# Reading text:

--- START ---

Tag Archives: Red Kate

The Spitboy Rule Book Tour: Back Home

Zocalo Coffeehouse, San Leandro, CA

 

IMG_33331 (1)My last reading was Friday night at a punk show in Kansas City at Minibar. The touring band Magnet School from Austin opened for the local band Emmaline Twist, and I opened for

Emmaline Twist

Emmaline Twist

Magnet School. Dominique, Spitboy’s second bass player and bassist of Instant Girl, came with me, while our husbands stayed home with the kids. I was scheduled to go on at 10:00, which is both late for a reading, and frankly, past my bedtime. There were a lot of late nights while touring with Spitboy, and I was always tired by 11:00 even though I tried to pretend I wasn’t. I was always the first one awake too because I’ve never been one to sleep that late either. In fact, I got up just a bit after Dominique got up with the kids at around 6:30 in the morning.

--- END ---

# Material provided:
--- START ---

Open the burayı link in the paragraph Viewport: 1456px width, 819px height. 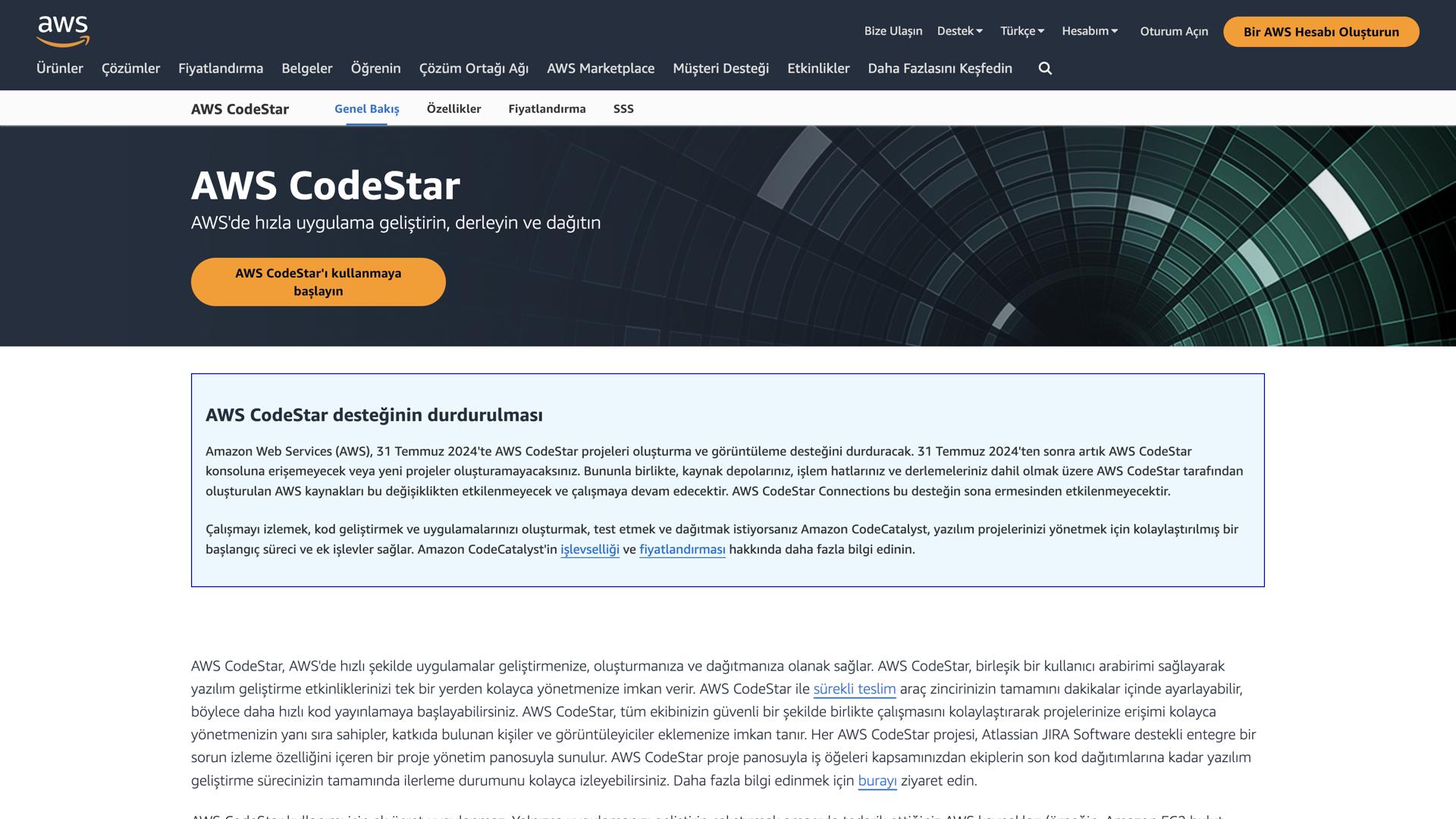tap(877, 780)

--- END ---

# Set tasks:
1) Check each statement against the book tour post and answer yes or no, quoting the words of the text that decide it.
(a) The Friday night reading was held at Minibar in Kansas City.
(b) Magnet School is a local Kansas City band.
(c) The husbands came along to the reading.
2) Carry on the book tour post, starting after its final sentence.

# Task answers:
1)
(a) Yes: "My last reading was Friday night at a punk show in Kansas City at Minibar."
(b) No: "The touring band Magnet School from Austin"
(c) No: "while our husbands stayed home with the kids."

2)
This guy named Sean who is in the Kansas City band, Red Kate, reached out to me on Facebook and helped me set up the reading. He even made a flyer for the reading using my book as the image. This is one thing Spitboy was always really impressed with: the kindness of people that you meet on the road. While there were definitely more people in the audience later when the bands played, there were at least twenty or so people in the audience when I read, and Sean said that a few people came just to see me read, and I sold 8 books, which is a good amount, definitely some gas money.

Dark bar photo with Dominique and Sean of Red Kate

Bar Selfie with Dominique and Sean

The band Emmaline Twist were great with an amazing post punk, Echo and the Bunnymen or Killing Joke – the kind of band that I’d like to be in if I were ever in an active band again. They are a female fronted band too(who also plays guitar), and they have a female bass player, Kristin, who saw Spitboy play in 1992 in Sioux Fall, South Dakota. When she met Dominique and I said that going to that show “was a very big deal.” It was a pleasant surprise to read with such a great band, and to share the stage with these women. When they release some music, I will listen to it all day long.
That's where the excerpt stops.